Given exercise 1: Recast the lines of the listing from the line containing "Click the Exclusive license type value" through the line containing "point(263,314)", inclusive, as a Markdown table with columns named Row and Line. Skip any blank lines.

A A A A A
Bible Book List

Exodus 4:12-14 New English Translation (NET Bible)

12 So now go, and I will be with your mouth[a] and will teach you[b] what you must say.”[c]

13 But Moses said,[d] “O[e] my Lord, please send anyone else whom you wish to send!”[f]

14 Then the Lord became angry with[g] Moses, and he said, “What about[h] your brother Aaron the Levite?[i] I know that he can speak very well.[j] Moreover, he is coming[k] to meet you, and when he sees you he will be glad in his heart.[l]

Footnotes:

  1. Exodus 4:12 sn The promise of divine presence always indicates intervention (for blessing or cursing). Here it means that God would be working through the organs of speech to help Moses speak. See Deut 18:18; Jer 1:9.
  2. Exodus 4:12 sn The verb is וְהוֹרֵיתִיךָ (vehoretikha), the Hiphil perfect with a vav (ו) consecutive. The form carries the instructional meaning because it follows the imperative “go.” In fact, there is a sequence at work here: “go…and/that I may teach you.” It is from יָרָה (yarah), the same root behind תּוֹרָה (torah, “law”). This always referred to teaching either wisdom or revelation. Here Yahweh promises to teach Moses what to say.
  3. Exodus 4:12 tn The form is the imperfect tense. While it could be taken as a future (“what you will say”), an obligatory imperfect captures the significance better (“what you must say” or “what you are to say”). Not even the content of the message will be left up to Moses.

Records for the task:

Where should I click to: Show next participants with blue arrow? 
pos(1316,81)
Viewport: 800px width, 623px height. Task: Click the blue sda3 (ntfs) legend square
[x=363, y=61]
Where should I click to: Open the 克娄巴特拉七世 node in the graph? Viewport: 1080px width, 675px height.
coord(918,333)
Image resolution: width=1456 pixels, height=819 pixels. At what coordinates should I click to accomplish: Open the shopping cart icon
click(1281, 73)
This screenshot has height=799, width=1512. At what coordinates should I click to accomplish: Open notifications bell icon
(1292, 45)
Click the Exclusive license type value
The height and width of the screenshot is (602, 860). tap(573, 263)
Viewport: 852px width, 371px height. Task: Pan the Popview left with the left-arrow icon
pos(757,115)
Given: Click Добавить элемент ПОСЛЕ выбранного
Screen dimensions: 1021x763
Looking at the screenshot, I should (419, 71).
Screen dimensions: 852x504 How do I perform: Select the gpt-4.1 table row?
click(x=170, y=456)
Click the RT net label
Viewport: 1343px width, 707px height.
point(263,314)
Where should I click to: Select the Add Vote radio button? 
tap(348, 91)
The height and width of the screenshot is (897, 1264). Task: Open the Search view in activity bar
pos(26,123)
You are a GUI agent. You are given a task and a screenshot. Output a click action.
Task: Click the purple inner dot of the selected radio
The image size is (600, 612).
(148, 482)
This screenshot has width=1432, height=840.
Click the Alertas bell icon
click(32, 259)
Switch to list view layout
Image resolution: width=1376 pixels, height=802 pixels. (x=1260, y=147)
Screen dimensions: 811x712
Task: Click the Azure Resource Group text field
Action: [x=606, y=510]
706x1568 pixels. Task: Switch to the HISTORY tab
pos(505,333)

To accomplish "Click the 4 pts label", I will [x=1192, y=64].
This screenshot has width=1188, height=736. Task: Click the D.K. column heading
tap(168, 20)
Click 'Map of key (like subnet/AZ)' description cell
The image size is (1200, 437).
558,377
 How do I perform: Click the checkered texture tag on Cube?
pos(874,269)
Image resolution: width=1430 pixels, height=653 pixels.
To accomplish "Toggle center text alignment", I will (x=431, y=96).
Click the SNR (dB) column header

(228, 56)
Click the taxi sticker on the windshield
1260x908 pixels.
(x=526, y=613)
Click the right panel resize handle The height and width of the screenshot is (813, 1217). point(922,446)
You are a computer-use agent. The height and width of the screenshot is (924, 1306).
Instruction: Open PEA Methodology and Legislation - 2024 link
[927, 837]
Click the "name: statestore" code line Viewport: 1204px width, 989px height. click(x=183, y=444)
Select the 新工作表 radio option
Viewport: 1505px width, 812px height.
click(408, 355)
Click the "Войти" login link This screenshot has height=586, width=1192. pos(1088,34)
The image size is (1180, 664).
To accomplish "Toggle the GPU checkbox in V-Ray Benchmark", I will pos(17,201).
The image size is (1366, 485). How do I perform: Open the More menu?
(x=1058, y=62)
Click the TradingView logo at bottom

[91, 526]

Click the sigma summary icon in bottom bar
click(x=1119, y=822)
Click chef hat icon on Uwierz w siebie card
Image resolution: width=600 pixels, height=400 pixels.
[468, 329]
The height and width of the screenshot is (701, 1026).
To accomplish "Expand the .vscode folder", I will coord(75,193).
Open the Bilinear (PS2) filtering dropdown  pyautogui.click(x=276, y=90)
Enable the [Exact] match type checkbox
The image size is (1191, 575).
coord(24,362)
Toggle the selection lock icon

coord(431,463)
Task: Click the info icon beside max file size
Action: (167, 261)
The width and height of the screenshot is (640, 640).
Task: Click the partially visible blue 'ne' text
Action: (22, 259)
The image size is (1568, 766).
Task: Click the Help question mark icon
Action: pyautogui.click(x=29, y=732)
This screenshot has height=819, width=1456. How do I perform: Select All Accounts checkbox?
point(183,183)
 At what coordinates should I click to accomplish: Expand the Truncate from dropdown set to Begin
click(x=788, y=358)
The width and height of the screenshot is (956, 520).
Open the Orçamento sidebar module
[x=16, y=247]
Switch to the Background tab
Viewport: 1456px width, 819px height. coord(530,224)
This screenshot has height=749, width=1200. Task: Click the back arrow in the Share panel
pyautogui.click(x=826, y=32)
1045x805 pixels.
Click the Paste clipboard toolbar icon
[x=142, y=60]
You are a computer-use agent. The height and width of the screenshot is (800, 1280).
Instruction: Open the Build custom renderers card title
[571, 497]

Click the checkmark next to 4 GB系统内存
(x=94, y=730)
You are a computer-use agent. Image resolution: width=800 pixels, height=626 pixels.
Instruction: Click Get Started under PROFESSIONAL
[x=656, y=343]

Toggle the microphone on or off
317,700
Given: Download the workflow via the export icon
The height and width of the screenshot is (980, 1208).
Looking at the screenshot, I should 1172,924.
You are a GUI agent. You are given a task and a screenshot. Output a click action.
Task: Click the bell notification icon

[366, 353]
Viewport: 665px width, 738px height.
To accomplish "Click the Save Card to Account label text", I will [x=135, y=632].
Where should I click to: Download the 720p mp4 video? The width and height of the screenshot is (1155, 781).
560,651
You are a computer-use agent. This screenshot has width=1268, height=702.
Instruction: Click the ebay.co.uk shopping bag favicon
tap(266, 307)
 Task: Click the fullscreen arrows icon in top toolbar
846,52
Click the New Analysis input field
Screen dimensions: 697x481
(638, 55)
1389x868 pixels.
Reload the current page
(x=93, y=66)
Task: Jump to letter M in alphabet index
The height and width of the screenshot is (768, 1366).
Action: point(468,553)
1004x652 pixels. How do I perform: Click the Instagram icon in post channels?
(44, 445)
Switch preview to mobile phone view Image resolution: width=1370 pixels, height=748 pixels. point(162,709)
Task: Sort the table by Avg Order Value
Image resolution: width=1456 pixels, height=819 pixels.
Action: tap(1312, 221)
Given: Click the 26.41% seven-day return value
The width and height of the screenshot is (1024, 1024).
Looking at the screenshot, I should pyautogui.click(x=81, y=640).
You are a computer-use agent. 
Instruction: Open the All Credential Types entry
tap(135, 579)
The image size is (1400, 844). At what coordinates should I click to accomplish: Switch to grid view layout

Given exercise 2: Reproduce the Exodus 4:12-14 passage above in full, with every line unchanged.

Correct answer 1:
| Row | Line |
|---|---|
| 1 | Click the Exclusive license type value |
| 2 | The height and width of the screenshot is (602, 860). tap(573, 263) |
| 3 | Viewport: 852px width, 371px height. Task: Pan the Popview left with the left-arrow icon |
| 4 | pos(757,115) |
| 5 | Given: Click Добавить элемент ПОСЛЕ выбранного |
| 6 | Screen dimensions: 1021x763 |
| 7 | Looking at the screenshot, I should (419, 71). |
| 8 | Screen dimensions: 852x504 How do I perform: Select the gpt-4.1 table row? |
| 9 | click(x=170, y=456) |
| 10 | Click the RT net label |
| 11 | Viewport: 1343px width, 707px height. |
| 12 | point(263,314) |

Correct answer 2:
A A A A A
Bible Book List

Exodus 4:12-14 New English Translation (NET Bible)

12 So now go, and I will be with your mouth[a] and will teach you[b] what you must say.”[c]

13 But Moses said,[d] “O[e] my Lord, please send anyone else whom you wish to send!”[f]

14 Then the Lord became angry with[g] Moses, and he said, “What about[h] your brother Aaron the Levite?[i] I know that he can speak very well.[j] Moreover, he is coming[k] to meet you, and when he sees you he will be glad in his heart.[l]

Footnotes:

  1. Exodus 4:12 sn The promise of divine presence always indicates intervention (for blessing or cursing). Here it means that God would be working through the organs of speech to help Moses speak. See Deut 18:18; Jer 1:9.
  2. Exodus 4:12 sn The verb is וְהוֹרֵיתִיךָ (vehoretikha), the Hiphil perfect with a vav (ו) consecutive. The form carries the instructional meaning because it follows the imperative “go.” In fact, there is a sequence at work here: “go…and/that I may teach you.” It is from יָרָה (yarah), the same root behind תּוֹרָה (torah, “law”). This always referred to teaching either wisdom or revelation. Here Yahweh promises to teach Moses what to say.
  3. Exodus 4:12 tn The form is the imperfect tense. While it could be taken as a future (“what you will say”), an obligatory imperfect captures the significance better (“what you must say” or “what you are to say”). Not even the content of the message will be left up to Moses.